LOUISVILLE, Ky. — Where do we go from here?
It’s the million-dollar question everyone is focusing on after more than a week of rallies calling for justice nearly three months after 26-year-old Breonna Taylor was killed when police executed a late night no-knock warrant at her apartment.
Thousands gathered outside Metro Hall Saturday with balloons and signs showing the fallen EMT’s family support, one day after what would have been her 27th birthday.
“There was people a long time ago that did this for us and I just feel like it’s right to do that for those that’s coming behind us," supporter, Jahri Jackson said.
Speakers that took the stage include Congressman John Yarmuth, community activist Chris 2X, Muhammad Ali's cousin, Sean Ali Waddell and civil rights activist, Reverend Jesse Jackson. The group prayed, sang 'Happy Birthday' and released balloons and butterflies to honor Taylor.
“We miss her so much," Taylor's aunt, Bianca Austin said. "I just want y’all to understand like I’ve never experienced a pain and let me tell you something this ain’t even my own child.” Austin said she is grateful to see a village behind them.
Taylor’s boyfriend, Kenneth Walker hiked the steps of Metro Hall to stand beside the family of the woman he was supposed to marry.

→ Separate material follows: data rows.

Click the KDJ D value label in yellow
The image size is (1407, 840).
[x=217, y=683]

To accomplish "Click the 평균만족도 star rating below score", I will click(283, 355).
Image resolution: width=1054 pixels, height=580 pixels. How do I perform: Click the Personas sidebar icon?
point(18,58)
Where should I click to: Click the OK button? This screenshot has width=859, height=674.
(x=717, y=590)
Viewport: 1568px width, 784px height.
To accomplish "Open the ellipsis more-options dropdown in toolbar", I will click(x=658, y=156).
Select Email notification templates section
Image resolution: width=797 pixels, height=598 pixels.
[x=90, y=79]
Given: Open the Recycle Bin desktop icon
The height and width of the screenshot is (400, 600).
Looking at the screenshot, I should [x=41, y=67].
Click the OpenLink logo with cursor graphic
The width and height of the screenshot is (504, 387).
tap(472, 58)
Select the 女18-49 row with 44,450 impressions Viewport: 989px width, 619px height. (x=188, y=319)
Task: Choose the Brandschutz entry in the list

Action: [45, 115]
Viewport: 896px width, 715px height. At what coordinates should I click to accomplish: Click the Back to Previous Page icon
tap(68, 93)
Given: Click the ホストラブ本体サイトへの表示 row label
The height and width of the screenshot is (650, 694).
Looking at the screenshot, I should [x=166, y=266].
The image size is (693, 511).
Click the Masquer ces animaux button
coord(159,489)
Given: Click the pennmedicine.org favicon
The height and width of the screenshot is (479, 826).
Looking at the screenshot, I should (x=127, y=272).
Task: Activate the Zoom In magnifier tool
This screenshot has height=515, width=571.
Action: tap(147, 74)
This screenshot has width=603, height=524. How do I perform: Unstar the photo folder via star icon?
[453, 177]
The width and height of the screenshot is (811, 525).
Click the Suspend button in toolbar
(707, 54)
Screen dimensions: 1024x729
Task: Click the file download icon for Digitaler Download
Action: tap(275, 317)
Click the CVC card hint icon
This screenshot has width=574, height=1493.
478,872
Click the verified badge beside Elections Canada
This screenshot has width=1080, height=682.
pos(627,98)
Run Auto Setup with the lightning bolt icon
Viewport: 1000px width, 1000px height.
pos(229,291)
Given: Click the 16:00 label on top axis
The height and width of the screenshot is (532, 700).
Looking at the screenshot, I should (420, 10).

“What about being a Black man in this country and not get a position to protect the woman you love?" President and CEO of Louisville Urban League, Sadiqa Reynolds said. "We are tired!"
The demonstrations are calling on leaders at the local and state levels for change and it’s even led Mayor Greg Fischer to call for top to bottom reviews at the Metro Police Department.
“The only way it looks like America is going to wake up – White America – White Louisville, is for people to continue to do what they’re doing so we can see the kind of change we want to see,” Mayor Fischer said.
Fischer told demonstrators that he will do everything that he could as mayor under state and federal law to “take care of business.”
“I will do everything I can to advocate with state government for changes at that level as well because unfortunately, so much of that tells us what we can do,” he said.
Louisville Metro Council’s Public Safety Committee recently approved “Breonna’s Law,” an ordinance designed to regulate and provide guidelines for Metro Police’s use of no-knock warrants.
The celebration of life for Breonna ended with a rendition of Stevie Wonder's "Happy Birthday" and a balloon release.